Emma

CAPÍTULO XLVI

UNA mañana, unos diez días después de la muerte de la señora Churchill, Emma tuvo que bajar precipitadamente a la puerta para recibir al señor Weston, que «sólo podía quedarse cinco minutos y tenía una gran urgencia de hablar con ella». El señor Weston salió a su encuentro a la puerta del salón, y después de saludarla en su habitual tono de voz, inmediatamente le susurró al oído para que no les oyera su padre:

—¿Puede venir a Randalls esta misma mañana? Venga por poco que pueda. La señora Weston quiere verla. Necesita verla. —¿Se encuentra mal?

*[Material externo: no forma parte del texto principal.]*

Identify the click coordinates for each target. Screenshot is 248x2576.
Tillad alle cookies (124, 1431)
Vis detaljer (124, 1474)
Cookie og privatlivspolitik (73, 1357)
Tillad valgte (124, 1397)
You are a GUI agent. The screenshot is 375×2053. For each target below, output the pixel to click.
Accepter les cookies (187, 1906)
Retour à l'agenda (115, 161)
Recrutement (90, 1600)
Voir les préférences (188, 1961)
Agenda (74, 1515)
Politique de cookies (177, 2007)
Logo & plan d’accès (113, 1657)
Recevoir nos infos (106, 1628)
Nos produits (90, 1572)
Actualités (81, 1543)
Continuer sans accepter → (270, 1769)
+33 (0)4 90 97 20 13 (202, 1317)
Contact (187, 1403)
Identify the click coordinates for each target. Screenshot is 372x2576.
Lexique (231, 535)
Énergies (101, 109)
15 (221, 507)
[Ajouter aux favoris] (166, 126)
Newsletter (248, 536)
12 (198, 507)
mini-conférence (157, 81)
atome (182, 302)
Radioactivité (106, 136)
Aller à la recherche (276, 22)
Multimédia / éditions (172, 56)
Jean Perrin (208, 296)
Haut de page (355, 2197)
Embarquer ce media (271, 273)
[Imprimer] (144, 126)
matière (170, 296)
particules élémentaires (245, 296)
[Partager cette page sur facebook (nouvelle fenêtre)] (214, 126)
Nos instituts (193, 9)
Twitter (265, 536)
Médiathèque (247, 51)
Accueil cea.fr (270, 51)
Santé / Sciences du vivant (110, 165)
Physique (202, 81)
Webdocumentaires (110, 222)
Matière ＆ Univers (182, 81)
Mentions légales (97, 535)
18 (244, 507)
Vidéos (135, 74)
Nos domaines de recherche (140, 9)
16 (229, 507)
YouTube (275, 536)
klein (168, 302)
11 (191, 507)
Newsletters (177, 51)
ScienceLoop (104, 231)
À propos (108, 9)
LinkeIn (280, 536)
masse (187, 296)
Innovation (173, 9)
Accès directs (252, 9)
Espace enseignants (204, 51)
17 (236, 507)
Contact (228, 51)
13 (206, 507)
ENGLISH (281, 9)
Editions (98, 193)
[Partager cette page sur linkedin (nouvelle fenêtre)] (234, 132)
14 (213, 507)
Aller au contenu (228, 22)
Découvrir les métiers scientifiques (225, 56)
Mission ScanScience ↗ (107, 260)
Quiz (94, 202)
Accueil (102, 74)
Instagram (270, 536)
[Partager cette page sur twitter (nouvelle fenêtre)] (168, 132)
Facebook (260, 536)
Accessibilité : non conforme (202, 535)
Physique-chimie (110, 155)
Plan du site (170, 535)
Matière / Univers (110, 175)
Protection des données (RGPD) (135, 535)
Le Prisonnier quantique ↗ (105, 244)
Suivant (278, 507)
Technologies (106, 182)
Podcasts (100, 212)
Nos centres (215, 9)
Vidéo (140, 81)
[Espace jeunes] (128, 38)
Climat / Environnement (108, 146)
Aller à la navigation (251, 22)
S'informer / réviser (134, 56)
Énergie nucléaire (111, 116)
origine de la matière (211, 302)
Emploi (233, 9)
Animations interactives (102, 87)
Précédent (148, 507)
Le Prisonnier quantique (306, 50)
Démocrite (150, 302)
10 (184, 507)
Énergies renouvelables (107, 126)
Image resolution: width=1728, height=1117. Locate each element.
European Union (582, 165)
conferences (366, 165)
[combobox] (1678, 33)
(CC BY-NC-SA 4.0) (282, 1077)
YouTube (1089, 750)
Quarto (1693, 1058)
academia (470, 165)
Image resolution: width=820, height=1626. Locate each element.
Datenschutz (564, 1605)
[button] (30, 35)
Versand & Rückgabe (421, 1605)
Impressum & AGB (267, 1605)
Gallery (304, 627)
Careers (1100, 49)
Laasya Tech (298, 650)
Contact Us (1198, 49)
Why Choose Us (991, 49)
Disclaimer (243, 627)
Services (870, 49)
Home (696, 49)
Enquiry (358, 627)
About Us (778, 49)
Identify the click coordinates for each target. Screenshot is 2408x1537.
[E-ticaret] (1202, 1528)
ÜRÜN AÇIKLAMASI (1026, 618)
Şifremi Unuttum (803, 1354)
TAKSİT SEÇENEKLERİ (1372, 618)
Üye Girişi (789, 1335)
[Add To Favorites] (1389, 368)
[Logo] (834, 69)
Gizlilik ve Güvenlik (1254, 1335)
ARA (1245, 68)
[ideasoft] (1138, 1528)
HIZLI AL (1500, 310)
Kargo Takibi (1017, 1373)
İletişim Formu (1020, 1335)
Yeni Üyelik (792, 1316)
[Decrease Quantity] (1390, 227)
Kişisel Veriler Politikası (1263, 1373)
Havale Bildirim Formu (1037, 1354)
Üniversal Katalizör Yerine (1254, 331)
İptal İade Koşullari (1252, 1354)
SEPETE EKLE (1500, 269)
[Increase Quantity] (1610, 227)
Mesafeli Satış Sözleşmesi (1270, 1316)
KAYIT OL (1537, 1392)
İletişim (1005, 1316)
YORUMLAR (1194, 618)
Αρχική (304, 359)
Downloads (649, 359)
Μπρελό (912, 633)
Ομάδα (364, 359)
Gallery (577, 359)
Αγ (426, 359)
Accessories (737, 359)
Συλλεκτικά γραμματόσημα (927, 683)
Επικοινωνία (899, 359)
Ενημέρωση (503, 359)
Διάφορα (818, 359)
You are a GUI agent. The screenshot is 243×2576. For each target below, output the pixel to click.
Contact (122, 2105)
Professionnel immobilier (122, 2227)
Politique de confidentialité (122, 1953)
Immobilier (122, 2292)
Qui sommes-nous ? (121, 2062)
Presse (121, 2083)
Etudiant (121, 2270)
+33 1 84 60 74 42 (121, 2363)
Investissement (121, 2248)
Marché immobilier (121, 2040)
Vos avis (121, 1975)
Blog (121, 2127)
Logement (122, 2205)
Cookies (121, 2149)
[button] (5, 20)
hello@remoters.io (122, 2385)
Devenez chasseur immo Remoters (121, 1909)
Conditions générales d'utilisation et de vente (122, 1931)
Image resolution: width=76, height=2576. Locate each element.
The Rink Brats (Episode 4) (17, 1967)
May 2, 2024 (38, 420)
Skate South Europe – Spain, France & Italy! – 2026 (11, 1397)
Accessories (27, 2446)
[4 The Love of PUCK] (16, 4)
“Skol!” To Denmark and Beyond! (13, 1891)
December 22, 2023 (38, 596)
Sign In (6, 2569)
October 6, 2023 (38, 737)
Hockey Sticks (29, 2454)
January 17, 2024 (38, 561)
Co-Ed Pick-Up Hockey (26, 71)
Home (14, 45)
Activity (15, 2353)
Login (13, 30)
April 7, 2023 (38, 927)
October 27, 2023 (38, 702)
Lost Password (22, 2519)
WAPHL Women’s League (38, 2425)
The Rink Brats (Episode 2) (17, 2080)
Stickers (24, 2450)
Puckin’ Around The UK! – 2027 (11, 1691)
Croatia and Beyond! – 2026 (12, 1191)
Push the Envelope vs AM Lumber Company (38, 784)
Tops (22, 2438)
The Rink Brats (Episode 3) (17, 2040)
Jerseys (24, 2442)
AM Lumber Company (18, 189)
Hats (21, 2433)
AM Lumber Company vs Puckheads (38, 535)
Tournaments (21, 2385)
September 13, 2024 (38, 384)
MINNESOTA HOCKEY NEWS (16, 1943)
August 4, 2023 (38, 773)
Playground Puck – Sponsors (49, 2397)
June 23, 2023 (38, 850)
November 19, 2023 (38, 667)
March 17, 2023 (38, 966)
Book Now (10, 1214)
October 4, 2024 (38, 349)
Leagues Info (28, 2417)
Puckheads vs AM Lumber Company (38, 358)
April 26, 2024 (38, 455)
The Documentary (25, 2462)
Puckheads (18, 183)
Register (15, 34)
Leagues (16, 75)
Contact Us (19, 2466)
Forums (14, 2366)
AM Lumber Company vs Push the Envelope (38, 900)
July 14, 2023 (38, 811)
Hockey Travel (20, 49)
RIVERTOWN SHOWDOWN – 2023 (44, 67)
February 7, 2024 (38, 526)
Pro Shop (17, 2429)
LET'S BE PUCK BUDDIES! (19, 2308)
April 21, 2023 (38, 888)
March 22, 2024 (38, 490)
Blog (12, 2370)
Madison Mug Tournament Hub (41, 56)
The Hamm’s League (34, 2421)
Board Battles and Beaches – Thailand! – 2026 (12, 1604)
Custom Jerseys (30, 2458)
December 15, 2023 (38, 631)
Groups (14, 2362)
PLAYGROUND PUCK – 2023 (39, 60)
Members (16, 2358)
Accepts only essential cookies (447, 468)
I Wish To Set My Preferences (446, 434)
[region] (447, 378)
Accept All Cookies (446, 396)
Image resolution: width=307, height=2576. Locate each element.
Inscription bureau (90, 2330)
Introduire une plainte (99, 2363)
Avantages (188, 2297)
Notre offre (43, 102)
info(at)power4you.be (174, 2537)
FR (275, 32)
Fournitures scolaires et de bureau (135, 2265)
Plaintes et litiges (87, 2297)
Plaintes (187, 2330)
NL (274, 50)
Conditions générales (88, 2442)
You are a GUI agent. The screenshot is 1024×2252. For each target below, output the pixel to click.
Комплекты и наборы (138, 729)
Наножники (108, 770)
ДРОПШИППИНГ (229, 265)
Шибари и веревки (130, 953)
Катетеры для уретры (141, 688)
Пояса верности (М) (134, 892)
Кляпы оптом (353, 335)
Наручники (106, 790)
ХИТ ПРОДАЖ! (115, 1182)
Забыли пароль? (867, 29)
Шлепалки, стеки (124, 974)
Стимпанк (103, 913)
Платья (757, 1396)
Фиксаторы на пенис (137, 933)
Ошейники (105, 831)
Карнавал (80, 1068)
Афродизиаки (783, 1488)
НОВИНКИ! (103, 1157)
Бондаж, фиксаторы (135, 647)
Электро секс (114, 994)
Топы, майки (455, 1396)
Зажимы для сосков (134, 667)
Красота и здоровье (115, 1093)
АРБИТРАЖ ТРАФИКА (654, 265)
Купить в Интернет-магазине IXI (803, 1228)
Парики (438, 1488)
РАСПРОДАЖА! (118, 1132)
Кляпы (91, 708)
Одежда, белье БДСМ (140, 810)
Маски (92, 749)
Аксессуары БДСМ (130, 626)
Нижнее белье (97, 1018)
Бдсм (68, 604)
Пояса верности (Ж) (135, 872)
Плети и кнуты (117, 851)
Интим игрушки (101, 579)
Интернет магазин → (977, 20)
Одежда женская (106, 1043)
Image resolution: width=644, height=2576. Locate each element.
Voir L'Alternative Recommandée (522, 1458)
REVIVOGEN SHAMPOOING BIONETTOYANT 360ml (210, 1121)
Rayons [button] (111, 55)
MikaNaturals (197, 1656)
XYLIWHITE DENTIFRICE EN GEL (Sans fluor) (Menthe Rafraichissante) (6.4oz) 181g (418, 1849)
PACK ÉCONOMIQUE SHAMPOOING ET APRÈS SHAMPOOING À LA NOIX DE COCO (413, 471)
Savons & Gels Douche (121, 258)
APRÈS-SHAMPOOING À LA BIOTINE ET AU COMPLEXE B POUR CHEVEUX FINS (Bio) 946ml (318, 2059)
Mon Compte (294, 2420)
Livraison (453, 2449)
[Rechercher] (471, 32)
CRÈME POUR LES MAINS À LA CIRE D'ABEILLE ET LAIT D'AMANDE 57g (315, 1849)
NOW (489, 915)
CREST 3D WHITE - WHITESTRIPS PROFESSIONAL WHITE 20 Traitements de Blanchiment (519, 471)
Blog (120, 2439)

—No, no; en absoluto; sólo un poco nerviosa. Hubiese podido hacer preparar el coche y venir ella misma; pero tiene que verla a solas, y, claro, aquí… —señalando a su padre con la cabeza—. Bueno… ¿puede usted venir?

—Desde luego. Ahora mismo si quiere. Me es imposible negarme a una cosa que me pide de este modo. Pero ¿de qué se trata? ¿De verdad que no está enferma?

—No, no, no se trata de nada de eso… Pero no haga más preguntas. En seguida lo sabrá todo. ¡Es lo más increíble…! Pero ¡vamos, vamos!